I've written before about used goods in Japan. They just aren't that common. However, the thrift shop movement has grown a bit here, and flea markets have been a part of Japanese culture for a long time. Known as the largest flea market in Japan, the Setagaya Boro flea market is held twice yearly, in mid-December and mid-January. This market dates back to the sixteenth century!
 People from all over Tokyo and Japan come to hunt for bargains. This place is packed!
 Where some flea markets are full of dealers, this one has at least a good selection of people just selling off household goods. As such, there is a lot of variety here.
 That doesn't mean you won't find dealers here. If you're looking for plants, look no further.
 Wooden bowls? There's a shop for that.
 Here's another person selling off some old wares. One booth was arranged by a school PTSA or something similar, and had tons of awesome things.
 This booth had toys. I saw some vintage items that were quite costly, while other people sold stuff at flea market prices.
 A few times, local schools marched their bands down the narrow street. An interesting concept in theory, it just made the crowds that much more crowded.
 If you need a used knife, this guy had you covered.
 Wooden bowls (kine) and pestles (usu) for making Japanese sweets (mochi).
 More wooden goods, with lots of traditional toys.
 I saw at least a dozen dealers set up selling used kimonos. Prices varied but were really inexpensive - definitely under $50 for 99% of the kimonos. Compare that to hundreds or thousands of dollars for a new one.
 One dealer had a lot of these wooden shinto altars for use in Japanese houses. Most households will have one of these (or similar) somewhere in their house.

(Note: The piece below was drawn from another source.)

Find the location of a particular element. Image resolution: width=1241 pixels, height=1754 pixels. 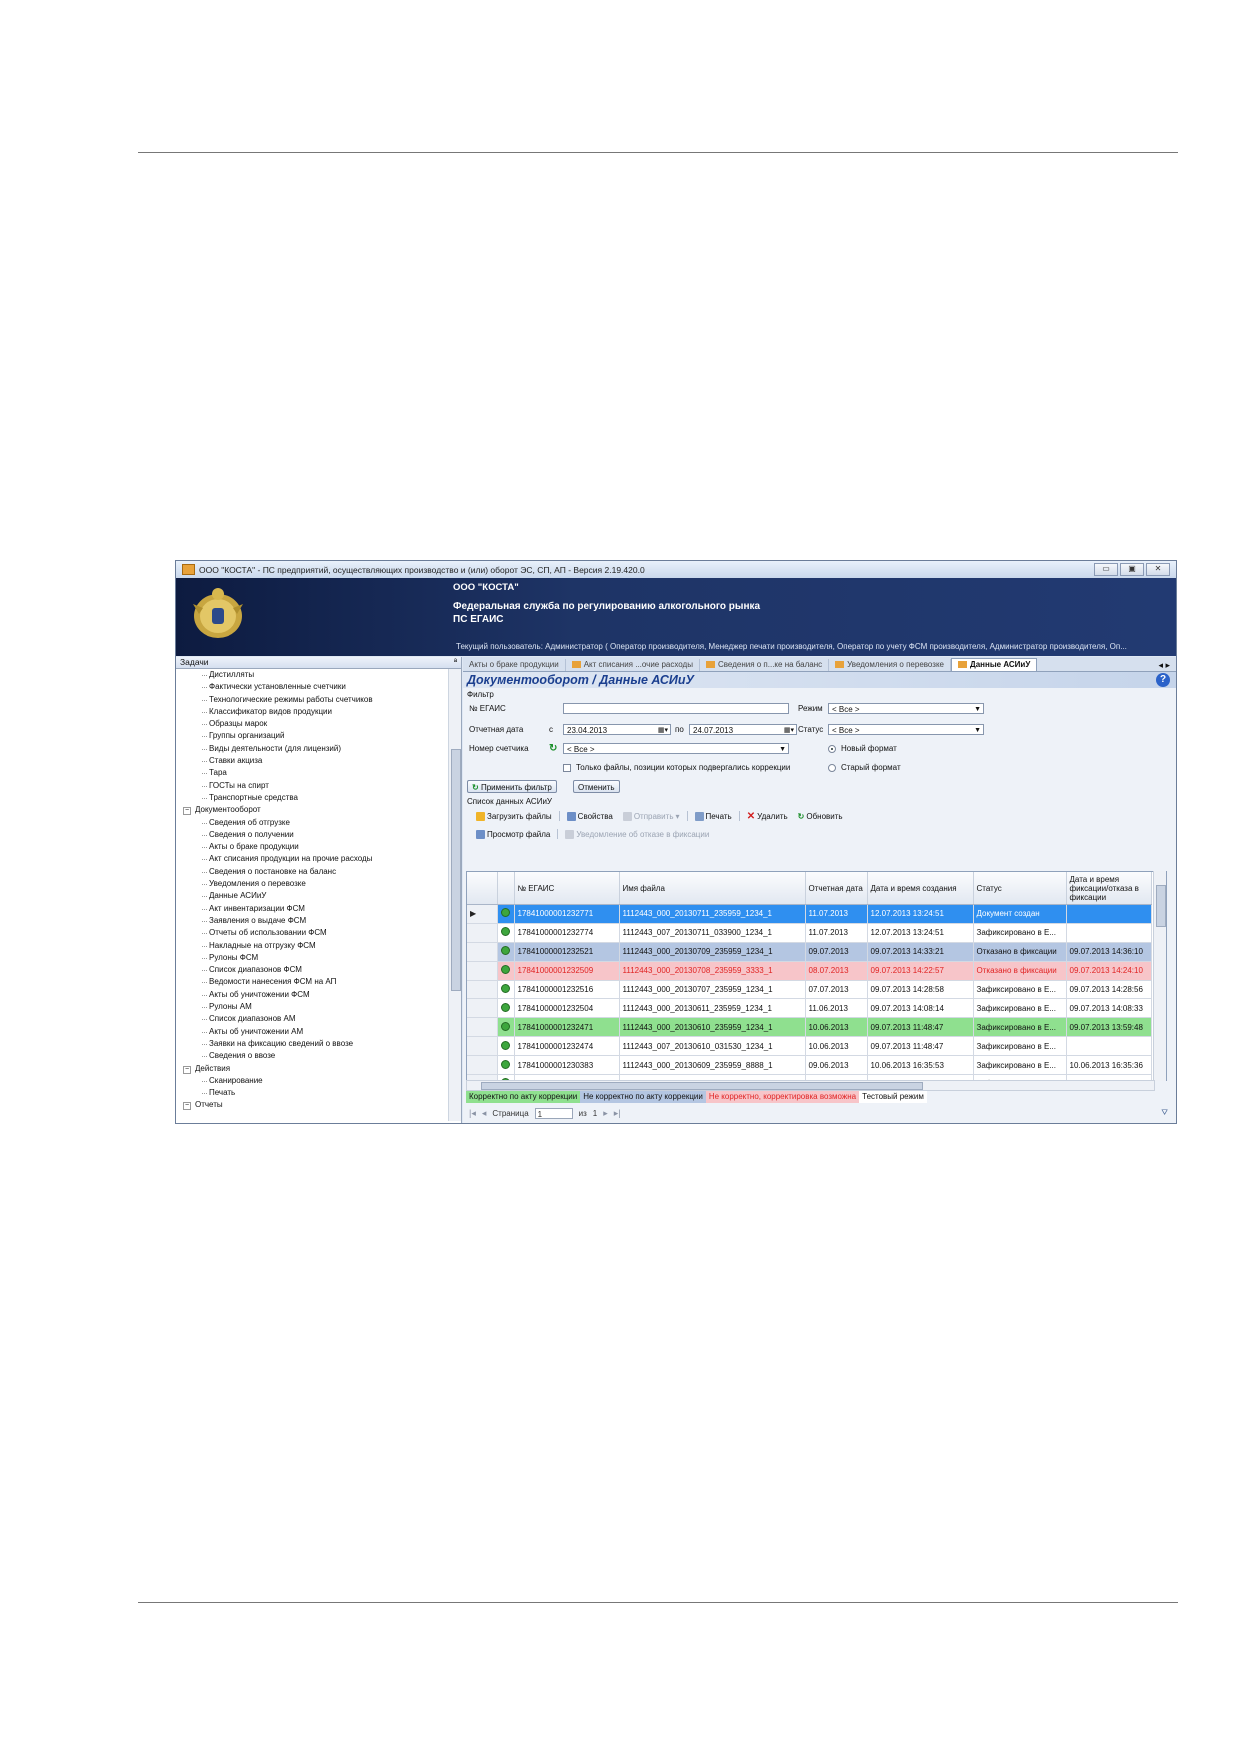

status-select: < Все > ▼ is located at coordinates (906, 730).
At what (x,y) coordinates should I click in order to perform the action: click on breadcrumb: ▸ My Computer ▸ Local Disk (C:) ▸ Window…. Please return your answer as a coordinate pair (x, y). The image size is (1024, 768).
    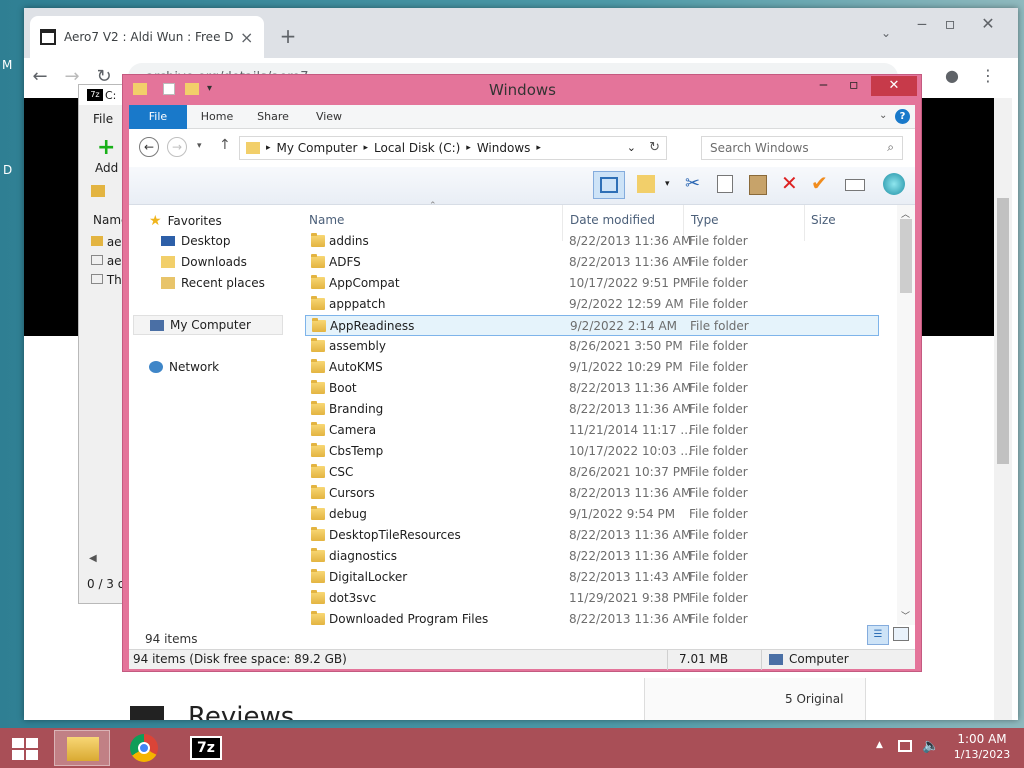
    Looking at the image, I should click on (453, 148).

 I saw some coats, but not much along the lines of clothing. That's a good thing - there are other flea markets packed with clothes. I enjoyed seeing all the old goods instead of clothing.
 Speaking of old goods...
 This "booth" had lots of traditional food. In the foreground is a bunch of nori, or dried seaweed.

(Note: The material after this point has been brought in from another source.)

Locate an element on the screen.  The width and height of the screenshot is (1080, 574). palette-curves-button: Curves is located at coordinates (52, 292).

 Uncut cards of some kind, but really overpriced.
 One great thing about large outdoor events is the collection of food stalls that accompany them. A couple had peeled boiled potatoes, which were then cut open and covered with butter and other toppings.
 Grilled meat is a common sight.
 I've seen a lot of chocolate covered bananas. Unfortunately, it seems that my body can't handle bananas anymore so I'll have to find another treat.
 Grilled fish of some kind.

I probably could have bought more, but as always funds were limited. I did get quite a few things, though:
 This Tigers jersey was only about $3.
 This three-pack of curry was only $2.
 One person had a ton of Disney pins, and while I could have bought a dozen or more, I only picked out this one from one of my favorite Disney shorts.
 I wanted to find some geta (above) and zori in my size, but was unsuccessful. I did get this pair of geta for only $1.
 I'm always on the lookout for cool trading cards, and I picked up a ton of menko pretty cheap. Most of them are not baseball cards, but that's okay.
 I can't read them, but I did get a bunch of cool comics from a dealer selling them super-cheap.
 I believe I have almost the full set of this baseball-themed comic.
And this tea kettle thing finished off my purchases. As I said, I wanted more, but money doesn't grow on trees. Maybe next year?

The Setagaya Boro-ichi flea market takes place 9 AM to 9 PM on December 15-16 and January 15-16 each year. Access is best via Setagaya or Kamimachi Stations on the small Tokyu Setagaya line. Just follow the crowds south from the stations.